EXERCISE AIM: With pictures excluded, copy word for word the lines in the data below from the line containing "Open the 工具数字IO输入输出模式 sheet tab" through the line containing "Open the calendar picker for 结束时间 field".

DATA FOR ANALYSIS:
============
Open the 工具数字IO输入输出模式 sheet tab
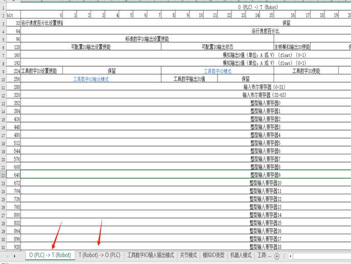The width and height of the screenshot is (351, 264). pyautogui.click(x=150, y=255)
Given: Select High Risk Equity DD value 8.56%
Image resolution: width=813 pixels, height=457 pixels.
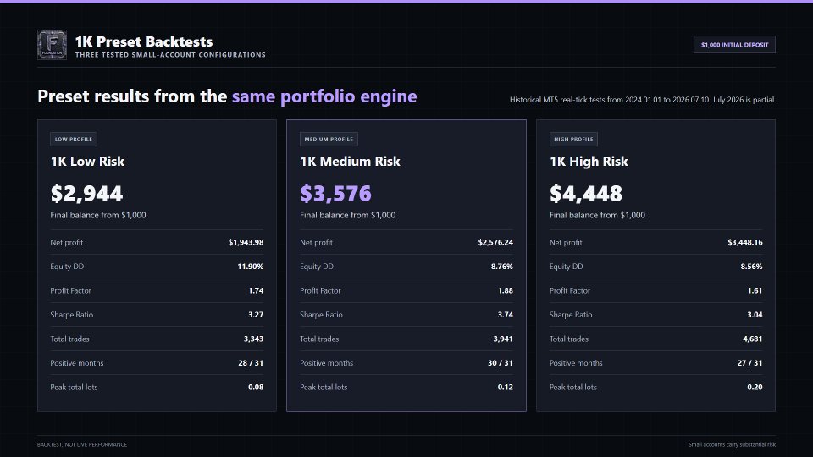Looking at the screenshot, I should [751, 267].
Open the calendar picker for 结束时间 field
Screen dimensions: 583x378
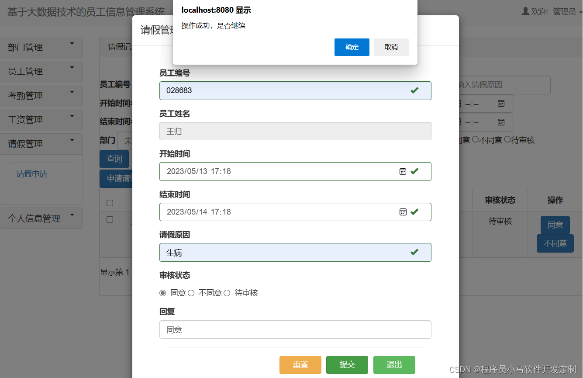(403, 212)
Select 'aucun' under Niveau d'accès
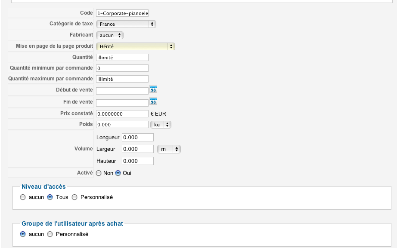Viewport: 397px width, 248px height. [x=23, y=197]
============
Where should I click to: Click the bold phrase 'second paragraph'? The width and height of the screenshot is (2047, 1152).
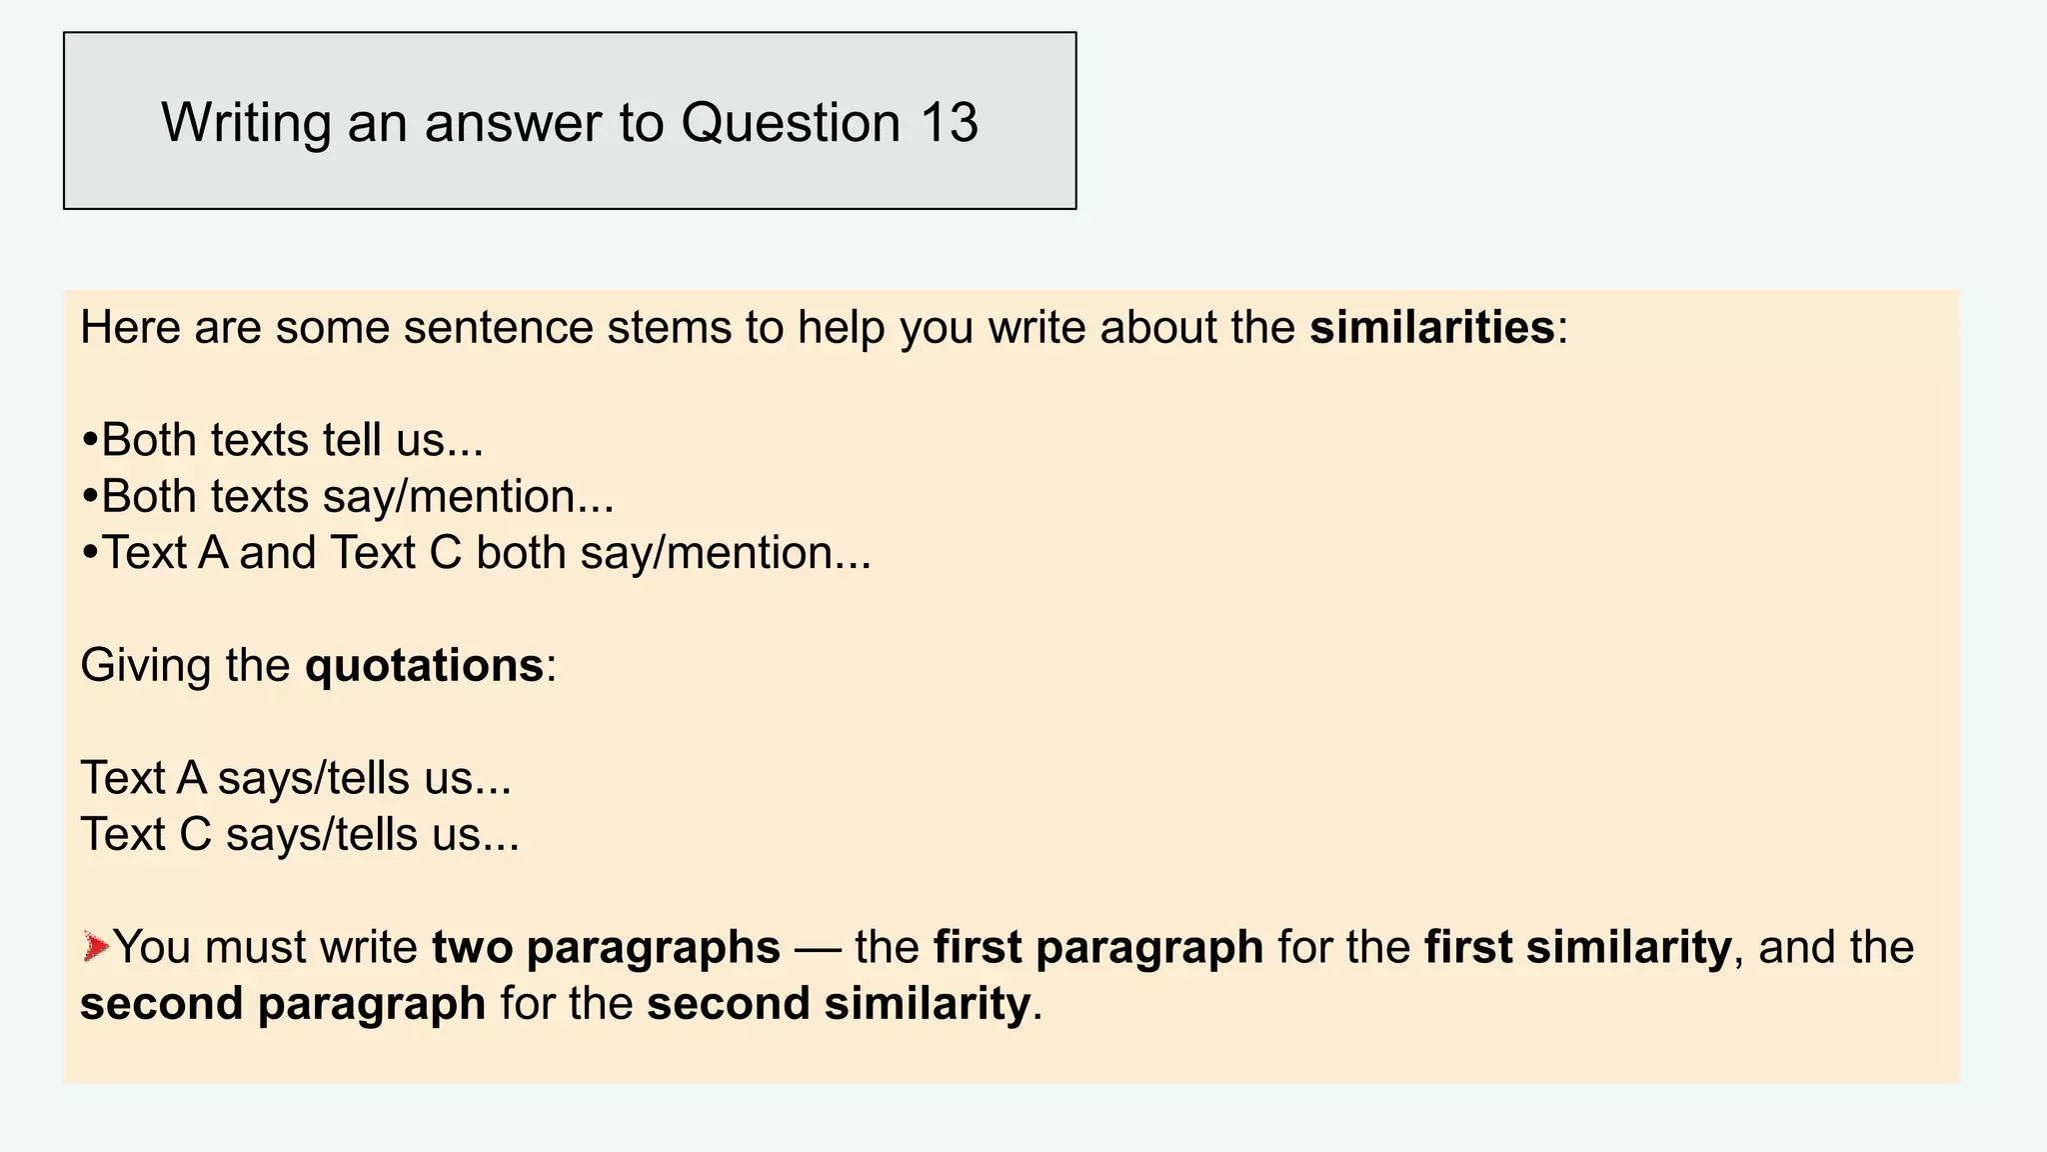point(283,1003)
============
ANSWER TO THIS EXERCISE:
Open the 工具数字IO输入输出模式 sheet tab
The width and height of the screenshot is (351, 264). pyautogui.click(x=150, y=255)
Given: Select High Risk Equity DD value 8.56%
Image resolution: width=813 pixels, height=457 pixels.
Looking at the screenshot, I should [751, 267].
Open the calendar picker for 结束时间 field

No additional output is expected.